The first railway tunnel in Canada ran from the docks on the St. Lawrence Seaway to downtown Brockville, beneath businesses above. In one case, ventilation for the tunnel ran up through the building above and was hidden as a bank of chimneys on the building’s roof. Though the narrow tunnel has long since finished serving its use, it was recently rehabbed into this fascinating community focus. LED light strips along the walls shift through rainbow colors and pass red blocks of light down the corridor to simulate the passage of a train.
Joining the St. Lawrence
Visiting nearby Canada means looking at a mirror-version of the United States, reflected across the border. Like looking in a mirror, everything is still recognizable. Up is still up. Down is still down. But the brands and the metric units and the nationalism is different. Does looking in the reflection of Ottawa in the Shaw Centre reverse the transformation?

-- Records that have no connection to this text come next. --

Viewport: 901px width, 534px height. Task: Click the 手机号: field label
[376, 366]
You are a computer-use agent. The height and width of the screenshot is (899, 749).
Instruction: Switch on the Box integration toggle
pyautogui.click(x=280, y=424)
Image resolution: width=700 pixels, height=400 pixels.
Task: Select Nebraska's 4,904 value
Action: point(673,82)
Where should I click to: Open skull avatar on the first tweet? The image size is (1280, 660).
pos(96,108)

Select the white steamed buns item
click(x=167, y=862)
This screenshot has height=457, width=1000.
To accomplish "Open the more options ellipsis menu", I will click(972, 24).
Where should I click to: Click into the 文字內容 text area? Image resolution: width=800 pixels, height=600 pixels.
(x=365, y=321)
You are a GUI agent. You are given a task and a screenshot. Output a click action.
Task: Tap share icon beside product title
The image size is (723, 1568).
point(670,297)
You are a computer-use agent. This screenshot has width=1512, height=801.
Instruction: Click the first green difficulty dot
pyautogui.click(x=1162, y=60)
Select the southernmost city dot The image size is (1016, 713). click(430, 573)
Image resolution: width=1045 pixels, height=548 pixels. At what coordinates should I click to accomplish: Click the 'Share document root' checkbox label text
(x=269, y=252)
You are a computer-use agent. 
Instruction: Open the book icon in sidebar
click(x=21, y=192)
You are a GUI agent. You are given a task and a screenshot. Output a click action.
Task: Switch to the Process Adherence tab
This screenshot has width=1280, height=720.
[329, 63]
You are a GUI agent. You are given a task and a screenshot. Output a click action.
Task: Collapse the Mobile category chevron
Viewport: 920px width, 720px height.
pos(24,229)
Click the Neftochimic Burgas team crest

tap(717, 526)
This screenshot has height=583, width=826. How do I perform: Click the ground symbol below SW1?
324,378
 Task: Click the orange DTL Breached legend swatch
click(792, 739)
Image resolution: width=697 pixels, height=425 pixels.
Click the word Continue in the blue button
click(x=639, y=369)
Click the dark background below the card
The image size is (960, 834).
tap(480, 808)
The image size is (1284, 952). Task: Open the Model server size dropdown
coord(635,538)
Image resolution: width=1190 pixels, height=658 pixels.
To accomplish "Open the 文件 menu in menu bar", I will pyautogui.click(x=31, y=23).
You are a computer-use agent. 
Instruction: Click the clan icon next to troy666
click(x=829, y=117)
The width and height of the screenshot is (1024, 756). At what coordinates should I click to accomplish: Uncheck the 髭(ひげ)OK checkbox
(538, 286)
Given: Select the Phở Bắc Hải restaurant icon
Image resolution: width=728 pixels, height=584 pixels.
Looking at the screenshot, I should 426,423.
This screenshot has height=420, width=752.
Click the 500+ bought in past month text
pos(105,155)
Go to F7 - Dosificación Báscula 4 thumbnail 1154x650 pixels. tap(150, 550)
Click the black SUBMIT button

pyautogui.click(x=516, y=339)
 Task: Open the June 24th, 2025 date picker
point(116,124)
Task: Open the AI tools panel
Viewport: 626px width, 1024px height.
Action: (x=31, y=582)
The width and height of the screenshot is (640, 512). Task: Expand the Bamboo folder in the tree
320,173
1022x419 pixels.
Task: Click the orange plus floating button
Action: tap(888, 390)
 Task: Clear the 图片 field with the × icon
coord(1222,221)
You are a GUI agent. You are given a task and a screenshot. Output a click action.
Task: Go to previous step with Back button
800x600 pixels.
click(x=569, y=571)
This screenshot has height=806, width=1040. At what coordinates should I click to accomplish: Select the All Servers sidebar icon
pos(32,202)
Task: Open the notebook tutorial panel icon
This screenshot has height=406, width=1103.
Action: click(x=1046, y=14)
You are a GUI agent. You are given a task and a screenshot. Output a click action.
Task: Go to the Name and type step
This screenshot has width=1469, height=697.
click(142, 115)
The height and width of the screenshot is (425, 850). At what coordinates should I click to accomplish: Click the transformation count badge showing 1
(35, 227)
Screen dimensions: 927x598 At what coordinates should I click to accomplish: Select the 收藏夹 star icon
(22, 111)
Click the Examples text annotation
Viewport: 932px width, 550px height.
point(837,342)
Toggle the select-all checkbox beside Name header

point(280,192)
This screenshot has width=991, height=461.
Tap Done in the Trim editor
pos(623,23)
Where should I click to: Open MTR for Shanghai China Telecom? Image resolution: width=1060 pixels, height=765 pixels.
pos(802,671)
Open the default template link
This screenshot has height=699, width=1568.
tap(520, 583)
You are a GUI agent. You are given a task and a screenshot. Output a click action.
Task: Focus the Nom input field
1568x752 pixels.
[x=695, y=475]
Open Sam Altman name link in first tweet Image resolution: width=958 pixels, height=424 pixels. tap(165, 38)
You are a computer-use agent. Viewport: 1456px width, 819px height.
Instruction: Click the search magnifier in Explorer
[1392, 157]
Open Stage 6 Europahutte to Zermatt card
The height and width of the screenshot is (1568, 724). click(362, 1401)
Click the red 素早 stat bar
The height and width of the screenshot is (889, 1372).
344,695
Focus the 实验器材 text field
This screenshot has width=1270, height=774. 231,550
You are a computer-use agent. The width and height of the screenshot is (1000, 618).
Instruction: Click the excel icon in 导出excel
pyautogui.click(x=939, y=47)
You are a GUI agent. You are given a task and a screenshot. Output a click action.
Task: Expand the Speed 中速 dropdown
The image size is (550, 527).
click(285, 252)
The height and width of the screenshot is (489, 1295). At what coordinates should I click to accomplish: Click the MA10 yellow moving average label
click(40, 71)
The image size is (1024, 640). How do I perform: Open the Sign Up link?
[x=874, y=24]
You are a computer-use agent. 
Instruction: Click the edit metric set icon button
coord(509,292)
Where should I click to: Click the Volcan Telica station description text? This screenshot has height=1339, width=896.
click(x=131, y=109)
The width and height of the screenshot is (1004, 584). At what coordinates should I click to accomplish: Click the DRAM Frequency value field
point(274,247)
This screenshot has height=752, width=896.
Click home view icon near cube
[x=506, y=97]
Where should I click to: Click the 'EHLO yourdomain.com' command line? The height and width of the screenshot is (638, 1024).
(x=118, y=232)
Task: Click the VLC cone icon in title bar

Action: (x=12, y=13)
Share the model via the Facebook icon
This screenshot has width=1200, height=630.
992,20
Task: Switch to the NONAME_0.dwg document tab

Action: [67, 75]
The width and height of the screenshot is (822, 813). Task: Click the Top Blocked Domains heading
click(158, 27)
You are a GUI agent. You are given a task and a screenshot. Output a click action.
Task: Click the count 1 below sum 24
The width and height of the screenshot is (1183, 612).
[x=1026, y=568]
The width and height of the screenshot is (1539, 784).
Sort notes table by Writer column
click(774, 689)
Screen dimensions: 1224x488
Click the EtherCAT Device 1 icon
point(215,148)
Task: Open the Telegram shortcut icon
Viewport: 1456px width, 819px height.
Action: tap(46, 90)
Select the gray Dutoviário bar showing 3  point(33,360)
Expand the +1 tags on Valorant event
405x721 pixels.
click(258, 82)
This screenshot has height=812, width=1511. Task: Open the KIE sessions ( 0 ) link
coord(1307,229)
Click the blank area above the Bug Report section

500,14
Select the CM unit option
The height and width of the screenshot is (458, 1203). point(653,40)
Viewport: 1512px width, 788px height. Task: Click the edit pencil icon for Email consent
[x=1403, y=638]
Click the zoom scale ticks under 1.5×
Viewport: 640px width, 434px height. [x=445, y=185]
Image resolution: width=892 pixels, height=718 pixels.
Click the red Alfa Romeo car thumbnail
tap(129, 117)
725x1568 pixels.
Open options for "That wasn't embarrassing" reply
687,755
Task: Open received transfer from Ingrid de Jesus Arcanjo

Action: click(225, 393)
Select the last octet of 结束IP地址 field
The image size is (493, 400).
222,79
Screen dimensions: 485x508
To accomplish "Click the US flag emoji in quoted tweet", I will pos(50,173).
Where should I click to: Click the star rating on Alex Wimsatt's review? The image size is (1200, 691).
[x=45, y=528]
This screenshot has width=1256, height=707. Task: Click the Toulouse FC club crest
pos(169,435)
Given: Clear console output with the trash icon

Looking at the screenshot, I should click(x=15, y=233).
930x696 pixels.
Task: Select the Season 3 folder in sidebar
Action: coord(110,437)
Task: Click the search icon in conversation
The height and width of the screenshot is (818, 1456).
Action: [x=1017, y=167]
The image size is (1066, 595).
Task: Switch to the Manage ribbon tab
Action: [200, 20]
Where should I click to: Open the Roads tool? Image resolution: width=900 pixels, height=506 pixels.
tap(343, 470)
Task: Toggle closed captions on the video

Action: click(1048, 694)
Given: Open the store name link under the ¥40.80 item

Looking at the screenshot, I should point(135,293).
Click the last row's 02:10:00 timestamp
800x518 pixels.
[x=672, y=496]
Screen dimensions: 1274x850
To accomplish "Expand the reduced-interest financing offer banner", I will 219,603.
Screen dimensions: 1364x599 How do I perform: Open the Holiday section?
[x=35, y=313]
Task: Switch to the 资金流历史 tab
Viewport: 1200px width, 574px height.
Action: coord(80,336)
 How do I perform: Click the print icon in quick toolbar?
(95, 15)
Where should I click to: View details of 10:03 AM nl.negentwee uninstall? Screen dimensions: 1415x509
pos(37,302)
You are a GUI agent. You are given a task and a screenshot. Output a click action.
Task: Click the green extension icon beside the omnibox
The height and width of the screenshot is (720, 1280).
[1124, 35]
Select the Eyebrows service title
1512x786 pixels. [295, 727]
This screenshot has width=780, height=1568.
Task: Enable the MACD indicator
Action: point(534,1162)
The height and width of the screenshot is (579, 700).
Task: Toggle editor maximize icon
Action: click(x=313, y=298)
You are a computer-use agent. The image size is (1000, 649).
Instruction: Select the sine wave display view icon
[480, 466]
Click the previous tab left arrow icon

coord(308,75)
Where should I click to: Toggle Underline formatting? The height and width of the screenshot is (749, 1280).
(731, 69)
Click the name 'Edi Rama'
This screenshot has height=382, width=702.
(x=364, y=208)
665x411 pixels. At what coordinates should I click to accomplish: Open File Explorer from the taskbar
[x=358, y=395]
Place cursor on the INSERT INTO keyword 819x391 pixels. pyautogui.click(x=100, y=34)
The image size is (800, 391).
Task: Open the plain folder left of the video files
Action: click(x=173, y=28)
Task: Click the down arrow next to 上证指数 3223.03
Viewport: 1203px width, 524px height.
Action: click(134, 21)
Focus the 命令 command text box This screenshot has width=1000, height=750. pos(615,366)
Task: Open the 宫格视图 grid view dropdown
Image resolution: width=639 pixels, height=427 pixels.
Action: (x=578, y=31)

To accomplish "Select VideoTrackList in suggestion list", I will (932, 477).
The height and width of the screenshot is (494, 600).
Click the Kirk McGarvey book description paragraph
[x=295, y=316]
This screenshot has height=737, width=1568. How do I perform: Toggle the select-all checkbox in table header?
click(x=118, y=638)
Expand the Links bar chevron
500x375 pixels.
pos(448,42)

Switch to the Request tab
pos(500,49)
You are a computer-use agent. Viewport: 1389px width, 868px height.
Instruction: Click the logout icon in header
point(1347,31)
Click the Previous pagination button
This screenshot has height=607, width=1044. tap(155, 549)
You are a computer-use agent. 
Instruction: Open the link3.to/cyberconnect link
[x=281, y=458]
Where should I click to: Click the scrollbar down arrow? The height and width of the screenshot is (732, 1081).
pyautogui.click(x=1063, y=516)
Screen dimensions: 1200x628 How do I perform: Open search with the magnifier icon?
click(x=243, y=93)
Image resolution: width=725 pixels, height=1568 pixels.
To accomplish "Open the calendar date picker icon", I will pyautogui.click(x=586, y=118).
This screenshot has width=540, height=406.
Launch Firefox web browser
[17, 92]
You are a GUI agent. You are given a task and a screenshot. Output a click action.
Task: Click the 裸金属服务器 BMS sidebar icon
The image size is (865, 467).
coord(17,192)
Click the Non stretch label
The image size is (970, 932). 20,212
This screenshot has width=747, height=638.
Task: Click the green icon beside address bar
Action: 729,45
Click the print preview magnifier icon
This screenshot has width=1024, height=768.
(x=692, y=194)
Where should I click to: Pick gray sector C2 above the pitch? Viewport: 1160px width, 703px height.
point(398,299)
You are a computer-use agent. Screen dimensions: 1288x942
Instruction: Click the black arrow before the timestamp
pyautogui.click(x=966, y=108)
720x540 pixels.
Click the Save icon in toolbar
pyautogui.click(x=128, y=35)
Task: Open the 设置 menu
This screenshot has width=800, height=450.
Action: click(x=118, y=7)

An added bonus: this is technically a self-portrait, with my tiny self down in the foreground.
Capital and Canal
Visiting Ottawa often means a visit to the surreal and somewhat overwhelming Château Laurier. The outside of the hotel, I’ve noted previously, is pretty impressive; the interior doesn’t disappoint, either. For all the polished-floor touches and deep wood paneling, I find the most charming (and perhaps old-school Canadian) feature of the scene is the portrait of Winston Churchill.
Icicles, or Almost Canada
Dotting the road to Ogdensburg’s bridge to Canada are tiny, abandoned houses like this one. It’s rather charming, and just a bit sad, but mostly it reminds me of Neal Stephenson’s Anathem, and the obversations that a society can retreat from the frontiers and back into the cities over time. Sprawl and civilization are not inevitable.
Wandering around Ottawa’s Parliament Hill, I kept waiting to find a security checkpoint and guards with assault rifles; I guess I never got far enough before I had to swing back to my chemistry conference. The combination of Gothic architecture with the modern buildings of Ottawa’s skyline, and with the tiny technotouches of modern security systems, made for a delightful combination. This is our science-fiction present, I suppose.
The heart of Ottawa clusters Neo-Gothic architecture around Parliament Hill and the canal. Whether hosting a Lupin-III-esque heist or serving as the perfect setting for a James-Bondian escape scene, it’s hard to shake the imagined adventures of speed boats and thugs on motorcycles negotiating the steps of the lock system
Canadian Death Star
The Ottawa Convention Centre’s fantastical facade of fenestration is a lovely example of the way a pattern of triangles can be assembled to form all sorts of other surfaces with complicated geometries. From the standpoint of symmetry and group theory, it’s quite elegant; from the standpoint of a passer-by on the street, it seems a bit sinister.